Demersal fish assemblages in the Southern California Bight based on visual surveys in deep water

Love, Milton S.; Yoklavich, Mary; Schroeder, Donna M.
January 2009
Environmental Biology of Fishes;Jan2009, Vol. 84 Issue 1, p55
Academic Journal
Between 1995 and 2006, manned submersible fish surveys were conducted on the sea floor throughout the Southern California Bight. A total of 401 dives (comprising 1,015 transects and 14,373 habitat patches) were made in waters between 19 and 365 m deep. All natural habitat types were included, although both soft sea floors and rocky reefs were surveyed more than any other type. A total of 717,526 fishes, representing a minimum of 137 species and 47 families, were observed. Rockfishes (genus Sebastes), with a minimum of 50 species and 647,495 individuals (90.2% of all fishes observed), dominated most of the habitats. The most abundant species, squarespot ( Sebastes hopkinsi), halfbanded ( Sebastes semicinctus), shortbelly ( Sebastes jordani), and pygmy rockfishes ( Sebastes wilsoni), are dwarf taxa that either school or aggregate. The most abundant non-rockfish species was the benthic and territorial blackeye goby ( Rhinogobiops nicholsii).
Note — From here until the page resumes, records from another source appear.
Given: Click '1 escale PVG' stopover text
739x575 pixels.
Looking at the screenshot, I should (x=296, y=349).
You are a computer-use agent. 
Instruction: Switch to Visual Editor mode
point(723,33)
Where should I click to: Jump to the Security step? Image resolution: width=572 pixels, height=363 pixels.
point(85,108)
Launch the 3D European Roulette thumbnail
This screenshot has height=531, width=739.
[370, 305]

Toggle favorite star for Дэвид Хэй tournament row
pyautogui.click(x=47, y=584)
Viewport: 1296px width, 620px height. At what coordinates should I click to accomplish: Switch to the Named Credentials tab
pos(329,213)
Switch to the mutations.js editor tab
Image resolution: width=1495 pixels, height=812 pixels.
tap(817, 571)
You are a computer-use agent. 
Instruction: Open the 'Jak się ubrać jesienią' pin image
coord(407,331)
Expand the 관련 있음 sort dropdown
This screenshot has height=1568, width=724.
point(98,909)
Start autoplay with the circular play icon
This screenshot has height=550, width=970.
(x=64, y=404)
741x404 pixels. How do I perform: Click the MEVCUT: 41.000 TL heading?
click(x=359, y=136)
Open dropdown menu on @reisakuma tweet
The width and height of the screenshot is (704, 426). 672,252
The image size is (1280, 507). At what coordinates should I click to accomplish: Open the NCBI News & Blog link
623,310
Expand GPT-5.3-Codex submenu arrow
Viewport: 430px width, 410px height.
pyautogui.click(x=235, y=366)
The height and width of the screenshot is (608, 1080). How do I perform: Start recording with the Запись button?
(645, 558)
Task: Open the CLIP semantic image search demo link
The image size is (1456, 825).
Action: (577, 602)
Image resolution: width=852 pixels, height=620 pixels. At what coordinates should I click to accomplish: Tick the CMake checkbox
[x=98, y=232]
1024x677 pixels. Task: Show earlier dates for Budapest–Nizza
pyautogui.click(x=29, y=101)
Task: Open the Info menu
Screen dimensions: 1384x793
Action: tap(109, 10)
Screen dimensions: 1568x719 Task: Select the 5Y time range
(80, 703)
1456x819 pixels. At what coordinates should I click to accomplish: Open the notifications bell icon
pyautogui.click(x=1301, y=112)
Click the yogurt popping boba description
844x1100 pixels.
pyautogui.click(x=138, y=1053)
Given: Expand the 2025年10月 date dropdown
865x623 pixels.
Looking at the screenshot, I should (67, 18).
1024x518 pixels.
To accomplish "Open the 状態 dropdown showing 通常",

Both species richness and overall fish densities were highest in the shallowest sites. Most of the fishes in all habitats were small (≤20 cm TL long) and economically important species were generally uncommon. Forty-four species were found to be characteristic of the study area (occurring in at least 5% of the transects) and these species formed three faunal associations centered around depths of 62, 105, and 168 m. Based on size frequency distributions, at least 18 of the characteristic species exhibited ontogenetic movements, with young-of-the-year and older juveniles living in relatively shallow waters and larger individuals generally in deeper depths. In this study, the abundance of juvenile widow rockfish ( Sebastes entomelas), and the virtual absence of adults, in southern California waters may demonstrate an ontogenetic northward movement of this species. This research implies that substantial harvesting of larger species by commercial and recreational fishers has helped alter some fish assemblages, allowing small and “weedy” species to thrive.